**THE REQUEST:** Echo the material from the line containing "Return the (X, Y)" up to and including the line containing "perception (480, 636)", keeping each line unchanged and leaving the pictures out.

**INPUT DATA:**
☆ ☆ ☆
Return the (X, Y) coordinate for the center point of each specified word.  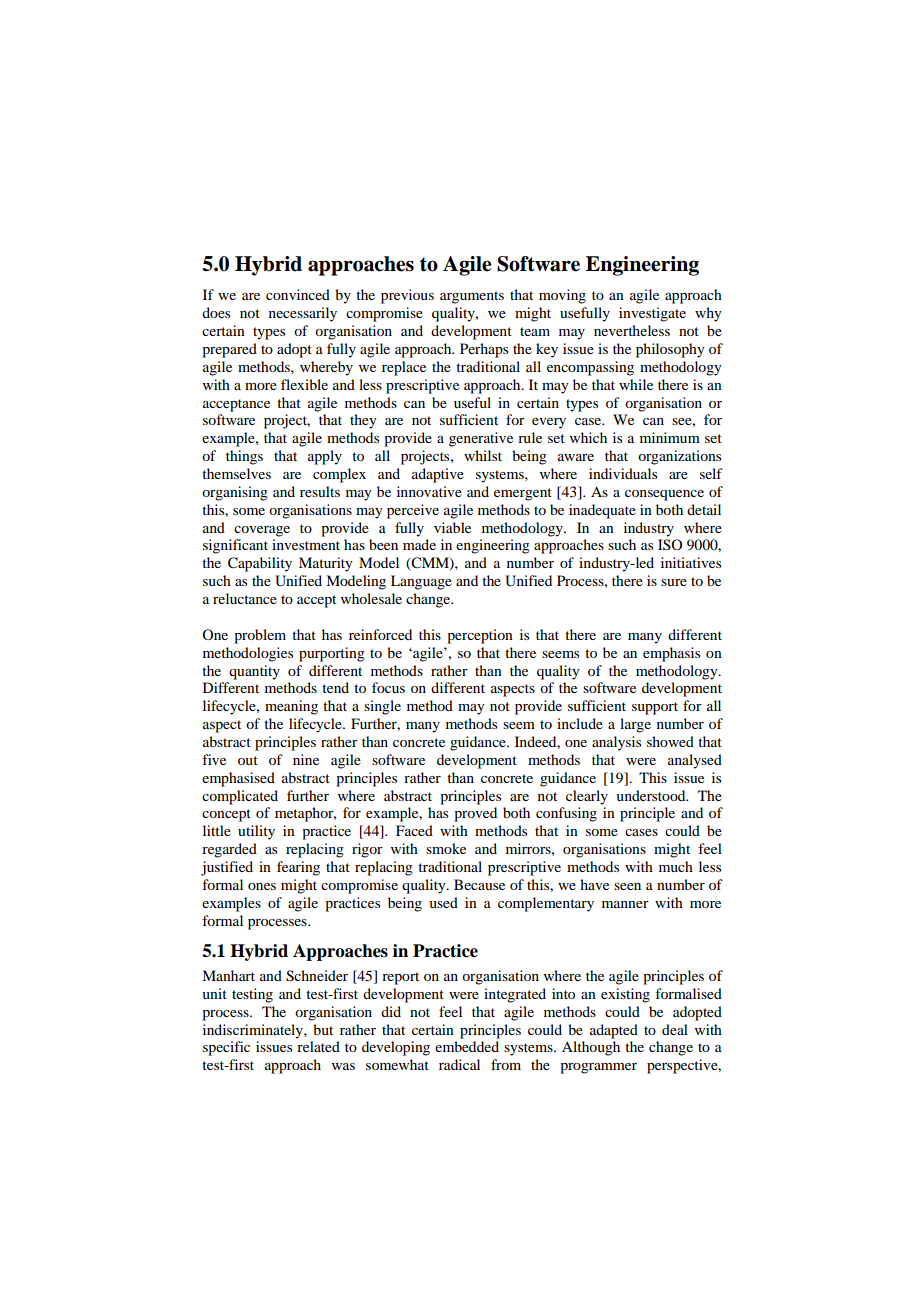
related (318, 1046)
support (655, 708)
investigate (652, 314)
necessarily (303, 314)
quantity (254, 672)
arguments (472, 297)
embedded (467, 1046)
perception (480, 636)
☆ ☆ ☆
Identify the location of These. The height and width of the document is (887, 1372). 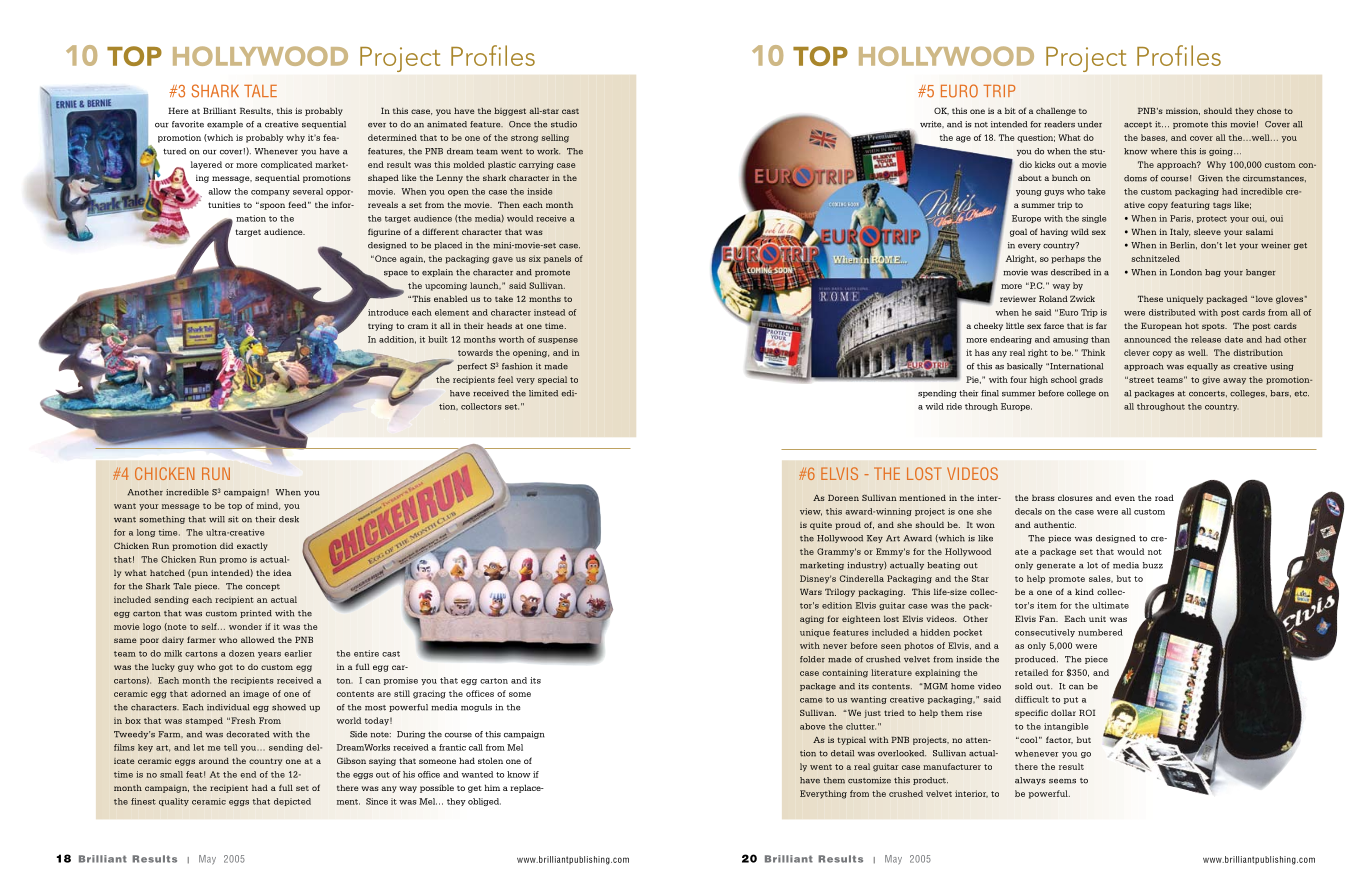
☆ ☆ ☆
**REPLY:**
Return the (X, Y) coordinate for the center point of each specified word.  
related (318, 1046)
support (655, 708)
investigate (652, 314)
necessarily (303, 314)
quantity (254, 672)
arguments (472, 297)
embedded (467, 1046)
perception (480, 636)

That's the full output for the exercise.